Gigaton's raucous opener "Who Ever Said" finds Pearl Jam frontman Eddie Vedder growling "Whoever said it’s all been said gave up on satisfaction" and the mantra serves as a bit of a warning to anyone who might assume the band is operating on creative cruise control. Known for continually pushing out their own artistic walls and finding previously undiscovered ways to be completely themselves, Pearl Jam has once again evaded expectations to deliver an album that is both reminiscent of their past successes and wholly relevant to the current cultural, environmental, and socio-political moment. From the climate-conscious album artwork featuring the breathtaking photography of conservationist Paul Nicklen to the unflinchingly "of the moment" lyrical directness that is usually reserved for hip-hop, punk and folk songs, Gigaton finds the band openly embracing hard-earned experience and fresh experimentation to create one of their most prescient offerings to date.         

Recently, the Recording Academy spoke with Gigaton co-producer Evans to discuss the band's multi-year journey of writing and recording the album and their renewed commitments to both boundaryless creative experimentation and uncompromising socio-political engagement.

Josh Evans: I guess you could say I kind of started in the mailroom with these guys.
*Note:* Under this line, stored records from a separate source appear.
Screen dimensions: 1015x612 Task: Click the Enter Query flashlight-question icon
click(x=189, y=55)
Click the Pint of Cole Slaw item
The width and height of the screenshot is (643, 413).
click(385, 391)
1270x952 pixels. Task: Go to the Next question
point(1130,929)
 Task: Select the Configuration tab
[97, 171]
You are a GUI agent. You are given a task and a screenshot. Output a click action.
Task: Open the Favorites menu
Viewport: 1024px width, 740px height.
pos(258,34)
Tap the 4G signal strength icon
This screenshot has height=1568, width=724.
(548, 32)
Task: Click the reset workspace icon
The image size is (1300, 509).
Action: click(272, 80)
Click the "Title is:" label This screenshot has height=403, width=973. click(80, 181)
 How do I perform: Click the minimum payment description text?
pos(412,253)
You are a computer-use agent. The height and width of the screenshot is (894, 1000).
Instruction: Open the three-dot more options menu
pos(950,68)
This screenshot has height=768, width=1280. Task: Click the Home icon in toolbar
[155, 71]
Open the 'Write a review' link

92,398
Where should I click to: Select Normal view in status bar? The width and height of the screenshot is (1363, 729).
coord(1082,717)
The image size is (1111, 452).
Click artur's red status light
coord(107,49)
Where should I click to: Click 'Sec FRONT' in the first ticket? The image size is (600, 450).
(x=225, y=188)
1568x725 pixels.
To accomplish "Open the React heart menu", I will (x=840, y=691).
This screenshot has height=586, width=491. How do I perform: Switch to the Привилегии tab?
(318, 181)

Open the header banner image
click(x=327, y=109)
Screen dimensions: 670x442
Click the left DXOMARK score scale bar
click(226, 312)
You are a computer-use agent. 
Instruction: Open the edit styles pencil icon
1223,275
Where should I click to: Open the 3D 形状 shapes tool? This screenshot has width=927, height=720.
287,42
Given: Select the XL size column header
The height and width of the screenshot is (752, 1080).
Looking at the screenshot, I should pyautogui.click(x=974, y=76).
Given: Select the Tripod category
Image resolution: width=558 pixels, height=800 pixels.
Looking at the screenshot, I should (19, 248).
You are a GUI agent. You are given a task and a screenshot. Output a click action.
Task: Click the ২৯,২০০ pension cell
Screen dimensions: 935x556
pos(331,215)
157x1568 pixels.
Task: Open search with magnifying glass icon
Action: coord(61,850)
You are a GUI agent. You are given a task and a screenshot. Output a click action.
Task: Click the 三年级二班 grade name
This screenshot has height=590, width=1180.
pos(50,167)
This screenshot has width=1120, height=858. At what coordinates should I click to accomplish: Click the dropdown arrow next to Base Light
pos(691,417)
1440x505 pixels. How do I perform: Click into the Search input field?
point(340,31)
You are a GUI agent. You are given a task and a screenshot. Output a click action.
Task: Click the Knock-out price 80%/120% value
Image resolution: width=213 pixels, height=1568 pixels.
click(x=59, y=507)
I first started working with them as an assistant engineer during the recording of the Avocado album, their self-titled record from 2006. At the time, the term "assistant engineer" meant setting up gear, getting sandwiches, making coffee, cleaning the toilets, or whatever else needed to be done—all of which allowed me to really get to know the band and their crew. When the album was finished, they were moving warehouses to their current location and they hired me to do stuff like moving boxes and painting walls and I ended up working around the warehouse and studio on a full-time basis.

I also started touring with them as a tech. Over the past five years or so, I started recording a lot of their demos, both for band stuff and for some of their individual solo projects. Around the beginning of 2017, they decided to really focus on crafting a new album, so we started recording demos, which turned into new songs, which eventually became the new record. I’m very lucky that they trusted me to help them see it to the end. It was a super collaborative process and it was a very organic evolution over the last three years from being the guy that hit record for the demos to really being included in the various creative exchanges that take place during the recording process. This would be a big project for anyone but it’s certainly a huge project for me.

"There's a reason Pearl Jam is still going strong 30 years in. The guys care deeply about the details that matter and they’re determined to let go of the things that don’t."

Outside of his studio experience with Pearl Jam (he also worked on their 2017 cover of Brandi Carlile's "Again Today" for her Cover Stories tribute album and their 2018 standalone single "Can’t Deny Me"), Evans has also garnered production credits for his engineering and mixing work with artists like Soundgarden, Carlile, Gary Clark, Jr., and the Secret Sisters. However, the particular designation of being a co-producer on Gigaton was not just notable for Evans individually, as it also marked a shift in Pearl Jam’s longtime relationship with GRAMMY-winning producer Brendan O’Brien, who has famously worked with the band on nine of their 10 previous albums. O’Brien still appears on Gigaton playing keyboards on "Quick Escape" and "Retrograde."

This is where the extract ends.